Horowitz claimed that the criticism he faced in response to the advertisement contributed to “a nationwide hate campaign directed against [him].”


“Even though my ad was read with ignorance and hatred, I still have hope,” Horowitz asserted.

The slave reparation movement would be destructive to the African-American community as well as other minority communities, according to Horowitz’s analysis. “The reparation movement will say to the Mexican-American who has been here for ten years and is poor and struggling, that you are a racist and you are responsible for slavery, so give [African-Americans] money.”

As an American Jew whose ancestors endured the Holocaust, Horowitz claimed he would not accept monetary compensation for their suffering should it be offered to him.

“I am for reparations for slaves and former slaves,” Horowitz said. “Unfortunately, they are all dead.”

Horowitz said that he believes his advertisement faced criticism, because “the left’s drive on universities has been relentless.”

“You have a deficient education at this institution,” he said. “You can’t have a sufficient education if you only get one-half of the story. It is a crime that this University does not have a dozen or two dozen [conservative] professors who would enlighten you.”

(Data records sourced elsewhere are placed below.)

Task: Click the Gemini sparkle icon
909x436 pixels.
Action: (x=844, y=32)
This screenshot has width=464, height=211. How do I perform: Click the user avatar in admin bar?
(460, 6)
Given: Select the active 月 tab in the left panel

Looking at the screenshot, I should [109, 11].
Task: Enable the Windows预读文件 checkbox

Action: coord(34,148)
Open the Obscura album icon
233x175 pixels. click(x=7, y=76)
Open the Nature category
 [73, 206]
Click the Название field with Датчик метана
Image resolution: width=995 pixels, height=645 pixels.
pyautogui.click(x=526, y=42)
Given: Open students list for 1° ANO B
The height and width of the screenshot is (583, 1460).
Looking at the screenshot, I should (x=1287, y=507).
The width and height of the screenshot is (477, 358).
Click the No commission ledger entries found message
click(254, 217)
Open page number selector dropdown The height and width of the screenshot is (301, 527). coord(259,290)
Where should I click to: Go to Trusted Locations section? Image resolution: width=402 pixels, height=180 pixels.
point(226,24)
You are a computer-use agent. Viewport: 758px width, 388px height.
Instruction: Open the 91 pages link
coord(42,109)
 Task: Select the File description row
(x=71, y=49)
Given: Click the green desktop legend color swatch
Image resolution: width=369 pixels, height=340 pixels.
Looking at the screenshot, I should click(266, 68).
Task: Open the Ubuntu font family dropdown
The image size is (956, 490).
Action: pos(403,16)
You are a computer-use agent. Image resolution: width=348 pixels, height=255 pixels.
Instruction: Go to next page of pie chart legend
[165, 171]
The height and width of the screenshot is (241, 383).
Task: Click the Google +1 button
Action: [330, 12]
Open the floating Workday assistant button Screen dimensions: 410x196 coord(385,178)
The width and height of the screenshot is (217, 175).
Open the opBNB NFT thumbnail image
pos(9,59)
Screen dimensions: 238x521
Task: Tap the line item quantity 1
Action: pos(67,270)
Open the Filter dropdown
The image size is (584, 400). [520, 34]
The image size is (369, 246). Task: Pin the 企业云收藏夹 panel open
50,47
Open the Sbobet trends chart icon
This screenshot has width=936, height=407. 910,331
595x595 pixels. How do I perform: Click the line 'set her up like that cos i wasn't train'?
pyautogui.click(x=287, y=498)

Horowitz claimed that Cornell was a university with typical left-wing dominance.

“At Cornell, everyone knows the name of the conservative professor. Others keep their views to themselves because they do not want to be targeted as a racist or a homophobe.”

Horowitz plans to implement a campaign to overcome the left-wing dominance of higher education after the war, Horn said.

Leftist anti-war protesters, particularly at universities, should rethink their position on the war, especially since “Islamic fundamentalist cuckoos are influenced by postmodern leftists,” according to Horowitz.

“We’ve been attacked. Every single one of you is a target,” he said. “The anti-war movement will divide the homefront and stab the country in the back.”

Alexandra Sanchez ’03, president of the Cornell Democrats, said she disagreed with Horowitz’s characterization of leftist anti-war protesters.

“The link between anti-war protesters as friends of Osama bin Laden is unfair to people who are just using their freedom of speech to criticize the government,” she said.

Horowitz discussed his observation that, although Americans have protected the American-Muslim community following the Sept. 11 attacks, all of the Islamic leaders in the United States have not publicly condemned Osama bin Laden’s actions and beliefs.

“If a bunch of Jews carrying the Torah blew up a building, every Rabbi in this country would condemn it, but Islamic leaders are not doing the same,” he said.

The war has brought Americans together, Horowitz said.

“I hope people can appreciate what they have, because they can lose it so quickly,” he said. “We have lost a lot of our freedoms already, [but] this will remain the land of the free so long as it’s the home of the brave.”

Horn said he was pleased with Horowitz’s speech and the audience’s reaction to it.

“The best compliment paid to me was by David Horowitz, who said Cornell was the most civil audience [he has confronted],” Horn said.

Sanchez said she was not impressed by Horowitz’s speech.

“He did not provide an organized, factual speech. He exaggerated a lot, lied, and twisted the truth on a lot of issues,” she said. “He was just trying to get a response from people and rile people up.”